Word and element pointing entries:
'''
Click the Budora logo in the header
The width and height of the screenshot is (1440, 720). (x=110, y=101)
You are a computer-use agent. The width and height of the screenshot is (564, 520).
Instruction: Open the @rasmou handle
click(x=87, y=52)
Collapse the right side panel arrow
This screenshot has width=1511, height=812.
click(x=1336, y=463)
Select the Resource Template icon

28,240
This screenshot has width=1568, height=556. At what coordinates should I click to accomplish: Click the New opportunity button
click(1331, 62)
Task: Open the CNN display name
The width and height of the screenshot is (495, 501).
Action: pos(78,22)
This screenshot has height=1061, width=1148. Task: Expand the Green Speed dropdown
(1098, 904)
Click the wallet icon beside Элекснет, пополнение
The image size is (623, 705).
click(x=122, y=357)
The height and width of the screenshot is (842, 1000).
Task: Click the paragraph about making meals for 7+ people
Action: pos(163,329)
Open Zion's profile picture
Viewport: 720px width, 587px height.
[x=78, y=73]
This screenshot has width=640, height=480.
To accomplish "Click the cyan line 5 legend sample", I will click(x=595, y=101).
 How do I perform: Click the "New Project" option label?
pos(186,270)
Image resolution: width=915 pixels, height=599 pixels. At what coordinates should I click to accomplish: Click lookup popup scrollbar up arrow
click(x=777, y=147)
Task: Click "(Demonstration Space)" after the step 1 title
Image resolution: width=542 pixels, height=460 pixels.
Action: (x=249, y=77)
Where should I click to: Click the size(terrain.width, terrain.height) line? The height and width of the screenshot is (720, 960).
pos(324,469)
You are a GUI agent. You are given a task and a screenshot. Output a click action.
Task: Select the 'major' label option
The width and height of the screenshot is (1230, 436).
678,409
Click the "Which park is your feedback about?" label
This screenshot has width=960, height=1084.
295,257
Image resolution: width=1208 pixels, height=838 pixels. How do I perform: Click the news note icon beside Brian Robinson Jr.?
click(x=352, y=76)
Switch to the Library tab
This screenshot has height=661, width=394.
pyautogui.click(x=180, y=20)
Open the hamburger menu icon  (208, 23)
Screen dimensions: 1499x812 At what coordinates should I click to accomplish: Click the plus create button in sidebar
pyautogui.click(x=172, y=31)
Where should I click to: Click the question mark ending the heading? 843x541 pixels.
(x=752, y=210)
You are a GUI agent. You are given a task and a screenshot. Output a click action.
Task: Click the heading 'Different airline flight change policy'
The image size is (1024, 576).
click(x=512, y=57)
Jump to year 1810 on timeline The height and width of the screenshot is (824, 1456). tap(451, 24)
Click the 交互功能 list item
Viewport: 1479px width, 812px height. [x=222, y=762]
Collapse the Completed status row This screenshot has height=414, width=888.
'''
Instructions for the task:
Reproduce the whole listing above verbatim, line for line.

Solution to the exercise:
Click the Budora logo in the header
The width and height of the screenshot is (1440, 720). (x=110, y=101)
You are a computer-use agent. The width and height of the screenshot is (564, 520).
Instruction: Open the @rasmou handle
click(x=87, y=52)
Collapse the right side panel arrow
This screenshot has width=1511, height=812.
click(x=1336, y=463)
Select the Resource Template icon

28,240
This screenshot has width=1568, height=556. At what coordinates should I click to accomplish: Click the New opportunity button
click(1331, 62)
Task: Open the CNN display name
The width and height of the screenshot is (495, 501).
Action: pos(78,22)
This screenshot has height=1061, width=1148. Task: Expand the Green Speed dropdown
(1098, 904)
Click the wallet icon beside Элекснет, пополнение
The image size is (623, 705).
click(x=122, y=357)
The height and width of the screenshot is (842, 1000).
Task: Click the paragraph about making meals for 7+ people
Action: pos(163,329)
Open Zion's profile picture
Viewport: 720px width, 587px height.
[x=78, y=73]
This screenshot has width=640, height=480.
To accomplish "Click the cyan line 5 legend sample", I will click(x=595, y=101).
 How do I perform: Click the "New Project" option label?
pos(186,270)
Image resolution: width=915 pixels, height=599 pixels. At what coordinates should I click to accomplish: Click lookup popup scrollbar up arrow
click(x=777, y=147)
Task: Click "(Demonstration Space)" after the step 1 title
Image resolution: width=542 pixels, height=460 pixels.
Action: (x=249, y=77)
Where should I click to: Click the size(terrain.width, terrain.height) line? The height and width of the screenshot is (720, 960).
pos(324,469)
You are a GUI agent. You are given a task and a screenshot. Output a click action.
Task: Select the 'major' label option
The width and height of the screenshot is (1230, 436).
678,409
Click the "Which park is your feedback about?" label
This screenshot has width=960, height=1084.
295,257
Image resolution: width=1208 pixels, height=838 pixels. How do I perform: Click the news note icon beside Brian Robinson Jr.?
click(x=352, y=76)
Switch to the Library tab
This screenshot has height=661, width=394.
pyautogui.click(x=180, y=20)
Open the hamburger menu icon  (208, 23)
Screen dimensions: 1499x812 At what coordinates should I click to accomplish: Click the plus create button in sidebar
pyautogui.click(x=172, y=31)
Where should I click to: Click the question mark ending the heading? 843x541 pixels.
(x=752, y=210)
You are a GUI agent. You are given a task and a screenshot. Output a click action.
Task: Click the heading 'Different airline flight change policy'
The image size is (1024, 576).
click(x=512, y=57)
Jump to year 1810 on timeline The height and width of the screenshot is (824, 1456). tap(451, 24)
Click the 交互功能 list item
Viewport: 1479px width, 812px height. [x=222, y=762]
Collapse the Completed status row This screenshot has height=414, width=888.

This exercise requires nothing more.